Après la Ch’ti, Castelain surfe sur les tendances du marché de la bière

Castelain joue crânement sa carte de brasseur indépendant dans un univers dominé par les majors. L’entreprise familiale de Bénifontaine, près de Lens, met sur le marché trois nouvelles bières, dont une nouvelle marque, dans des segments porteurs, pour conforter son positionnement de niche. Avec moins de 100.000 hectolitres de bière brassée par an, pour un chiffre d’affaires de 14,5 millions d’euros, Castelain est un nain sur un marché national de 20 millions d’hectos. Mais la société est un acteur important des bières de spécialité et de garde. Son produit phare, la Ch’ti (50 % de ses volumes), fête ses quarante ans, tandis que sa bière bio Jade fut la première à être lancée sur le marché en 1986 et demeure un gros succès, avec plus de 20 % des parts de marché de la bière bio en France.

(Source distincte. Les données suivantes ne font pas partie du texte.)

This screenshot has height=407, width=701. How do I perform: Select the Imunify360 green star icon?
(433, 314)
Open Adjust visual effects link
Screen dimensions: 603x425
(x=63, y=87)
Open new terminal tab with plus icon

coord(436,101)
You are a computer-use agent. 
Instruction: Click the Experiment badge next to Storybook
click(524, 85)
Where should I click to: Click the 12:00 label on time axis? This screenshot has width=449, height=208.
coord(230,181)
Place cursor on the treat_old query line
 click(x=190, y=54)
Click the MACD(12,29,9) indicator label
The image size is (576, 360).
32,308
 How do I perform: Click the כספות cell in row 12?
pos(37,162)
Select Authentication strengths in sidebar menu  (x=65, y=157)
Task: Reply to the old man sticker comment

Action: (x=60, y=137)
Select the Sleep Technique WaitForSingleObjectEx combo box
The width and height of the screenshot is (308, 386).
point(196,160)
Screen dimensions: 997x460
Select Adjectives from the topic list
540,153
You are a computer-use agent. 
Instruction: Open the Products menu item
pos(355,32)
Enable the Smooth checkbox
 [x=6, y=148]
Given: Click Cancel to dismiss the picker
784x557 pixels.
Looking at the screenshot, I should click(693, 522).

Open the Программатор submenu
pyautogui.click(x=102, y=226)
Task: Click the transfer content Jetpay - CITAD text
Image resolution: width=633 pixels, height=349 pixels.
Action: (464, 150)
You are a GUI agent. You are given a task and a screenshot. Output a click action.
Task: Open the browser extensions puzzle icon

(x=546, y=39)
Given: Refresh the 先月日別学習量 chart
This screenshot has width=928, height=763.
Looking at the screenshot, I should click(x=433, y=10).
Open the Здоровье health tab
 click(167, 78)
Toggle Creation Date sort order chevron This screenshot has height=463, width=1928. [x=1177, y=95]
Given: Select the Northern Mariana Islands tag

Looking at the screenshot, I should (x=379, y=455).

Pour redynamiser l’entreprise, son nouveau dirigeant, Nicolas Castelain, représentant de la troisième génération, lance concomitamment plusieurs produits qui devraient permettre un fort relais de croissance. Sur le marché de la bière sans alcool, en poussée de 25,4 % sur un an, la société propose désormais une Jade bio à zéro pour cent d’alcool, mais dont le procédé de fabrication permet de préserver au mieux les arômes. Dans sa gamme premium de marque Castelain, l’entreprise a développé des bières vieillies en fût de chêne (bourgogne blanc et rouge), en vue de pénétrer un marché des cavistes sur lequel elle est très peu présente. C’est dans le même objectif que la brasserie nordiste s’offre une quatrième marque, la Cadette, réservée au secteur hors foyer, à l’événementiel et aux réseaux cavistes. Trois premières déclinaisons sont déjà disponibles, en blonde, fruits rouges et IPA (fortement houblonnée).

Pour compléter le tableau, Castelain a aussi voulu fêter les quarante ans de sa marque fétiche par une série limitée signée par l’artiste Skwak.

« Le marché est euphorique et nous nous développons plus vite que lui, à raison de 20 % par an depuis quatre ans », se réjouit Nicolas Castelain, qui ne s’inquiète pas d’un excès d’offre pour le moment : la consommation de bière des Français, soit 30 litres par an, avant-dernier rang européen, laisse, selon lui, de belles marges de progression, pour des produits de haute qualité. « La clef du succès, c’est le goût, le goût et le goût ! »

En parallèle, la PME va investir 1,1 million d’euros dans de nouvelles cuves, mais aussi dans un nouveau parc de fûts et dans une houblonnière expérimentale. De manière générale, Castelain investit de 7 à 15 % de son chiffre d’affaires tous les ans.